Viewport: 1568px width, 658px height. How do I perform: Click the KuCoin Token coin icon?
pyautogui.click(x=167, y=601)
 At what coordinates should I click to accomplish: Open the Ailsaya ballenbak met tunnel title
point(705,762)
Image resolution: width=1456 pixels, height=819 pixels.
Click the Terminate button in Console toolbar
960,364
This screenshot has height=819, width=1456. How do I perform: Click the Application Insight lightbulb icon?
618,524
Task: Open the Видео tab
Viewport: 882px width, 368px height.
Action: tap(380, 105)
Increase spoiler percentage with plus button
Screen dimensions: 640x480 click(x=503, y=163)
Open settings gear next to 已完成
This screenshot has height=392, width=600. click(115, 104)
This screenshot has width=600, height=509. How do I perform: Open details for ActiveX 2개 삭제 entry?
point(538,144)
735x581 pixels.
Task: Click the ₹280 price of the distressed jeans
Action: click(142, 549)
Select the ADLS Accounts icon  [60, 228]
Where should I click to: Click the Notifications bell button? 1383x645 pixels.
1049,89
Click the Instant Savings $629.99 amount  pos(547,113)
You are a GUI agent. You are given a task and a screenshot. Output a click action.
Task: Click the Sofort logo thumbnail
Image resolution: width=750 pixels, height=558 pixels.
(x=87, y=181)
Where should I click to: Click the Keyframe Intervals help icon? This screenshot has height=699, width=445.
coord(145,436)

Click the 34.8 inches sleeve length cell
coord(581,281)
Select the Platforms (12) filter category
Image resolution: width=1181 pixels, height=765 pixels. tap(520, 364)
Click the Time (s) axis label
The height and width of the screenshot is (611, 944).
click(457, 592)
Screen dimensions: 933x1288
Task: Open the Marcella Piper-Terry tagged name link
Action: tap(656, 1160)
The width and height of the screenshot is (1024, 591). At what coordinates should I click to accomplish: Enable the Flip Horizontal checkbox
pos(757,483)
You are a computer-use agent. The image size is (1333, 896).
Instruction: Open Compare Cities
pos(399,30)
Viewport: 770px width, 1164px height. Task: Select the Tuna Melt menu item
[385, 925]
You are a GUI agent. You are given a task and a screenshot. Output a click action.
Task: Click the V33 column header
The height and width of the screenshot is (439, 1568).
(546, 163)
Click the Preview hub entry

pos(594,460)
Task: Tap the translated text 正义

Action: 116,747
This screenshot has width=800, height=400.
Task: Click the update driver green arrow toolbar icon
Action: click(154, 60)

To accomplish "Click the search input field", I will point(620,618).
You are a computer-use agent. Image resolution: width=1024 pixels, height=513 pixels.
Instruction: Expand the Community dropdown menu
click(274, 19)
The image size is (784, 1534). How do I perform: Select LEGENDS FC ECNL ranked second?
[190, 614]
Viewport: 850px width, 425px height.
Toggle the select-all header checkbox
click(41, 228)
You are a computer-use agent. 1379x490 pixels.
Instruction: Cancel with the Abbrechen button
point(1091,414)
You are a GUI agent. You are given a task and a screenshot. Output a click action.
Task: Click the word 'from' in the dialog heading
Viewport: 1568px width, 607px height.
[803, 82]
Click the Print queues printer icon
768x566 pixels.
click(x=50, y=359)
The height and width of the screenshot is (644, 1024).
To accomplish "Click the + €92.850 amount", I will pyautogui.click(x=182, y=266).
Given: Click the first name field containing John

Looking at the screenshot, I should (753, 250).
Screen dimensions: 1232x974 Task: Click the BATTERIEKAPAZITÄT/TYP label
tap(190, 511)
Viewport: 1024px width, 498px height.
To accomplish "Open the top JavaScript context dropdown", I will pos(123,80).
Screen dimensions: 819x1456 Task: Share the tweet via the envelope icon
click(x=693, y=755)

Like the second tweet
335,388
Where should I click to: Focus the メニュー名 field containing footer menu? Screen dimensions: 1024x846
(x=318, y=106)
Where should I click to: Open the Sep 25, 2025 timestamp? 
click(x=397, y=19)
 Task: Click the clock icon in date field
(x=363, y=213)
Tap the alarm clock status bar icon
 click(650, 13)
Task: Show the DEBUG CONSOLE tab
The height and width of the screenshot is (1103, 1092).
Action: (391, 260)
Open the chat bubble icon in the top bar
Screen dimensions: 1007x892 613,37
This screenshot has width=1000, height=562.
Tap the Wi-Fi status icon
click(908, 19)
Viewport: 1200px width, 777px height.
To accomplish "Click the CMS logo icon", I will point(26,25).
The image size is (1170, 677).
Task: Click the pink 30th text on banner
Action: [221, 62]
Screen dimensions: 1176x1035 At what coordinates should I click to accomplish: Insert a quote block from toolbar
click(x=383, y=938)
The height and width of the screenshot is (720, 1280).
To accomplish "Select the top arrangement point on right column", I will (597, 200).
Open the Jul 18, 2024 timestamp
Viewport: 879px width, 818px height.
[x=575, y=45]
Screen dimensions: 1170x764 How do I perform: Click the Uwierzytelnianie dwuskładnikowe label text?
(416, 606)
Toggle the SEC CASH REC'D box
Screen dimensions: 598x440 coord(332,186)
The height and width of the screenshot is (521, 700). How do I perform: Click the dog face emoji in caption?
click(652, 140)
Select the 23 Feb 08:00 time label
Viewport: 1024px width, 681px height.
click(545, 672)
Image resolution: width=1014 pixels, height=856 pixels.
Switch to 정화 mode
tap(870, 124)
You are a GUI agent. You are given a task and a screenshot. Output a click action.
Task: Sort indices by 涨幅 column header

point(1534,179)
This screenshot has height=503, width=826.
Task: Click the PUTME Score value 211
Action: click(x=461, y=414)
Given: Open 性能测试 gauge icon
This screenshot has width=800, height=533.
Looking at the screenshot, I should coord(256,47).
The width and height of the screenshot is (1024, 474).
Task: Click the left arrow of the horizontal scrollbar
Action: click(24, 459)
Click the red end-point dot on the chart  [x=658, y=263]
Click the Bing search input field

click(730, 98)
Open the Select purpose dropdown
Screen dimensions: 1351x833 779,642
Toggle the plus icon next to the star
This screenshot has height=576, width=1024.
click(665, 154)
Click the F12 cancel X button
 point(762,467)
::::
Directions for this task:
For each line in the material above that contains the string "computer", make a copy.

Written answer:
You are a computer-use agent. The image size is (1333, 896).
You are a computer-use agent. Image resolution: width=1024 pixels, height=513 pixels.
You are a computer-use agent. 1379x490 pixels.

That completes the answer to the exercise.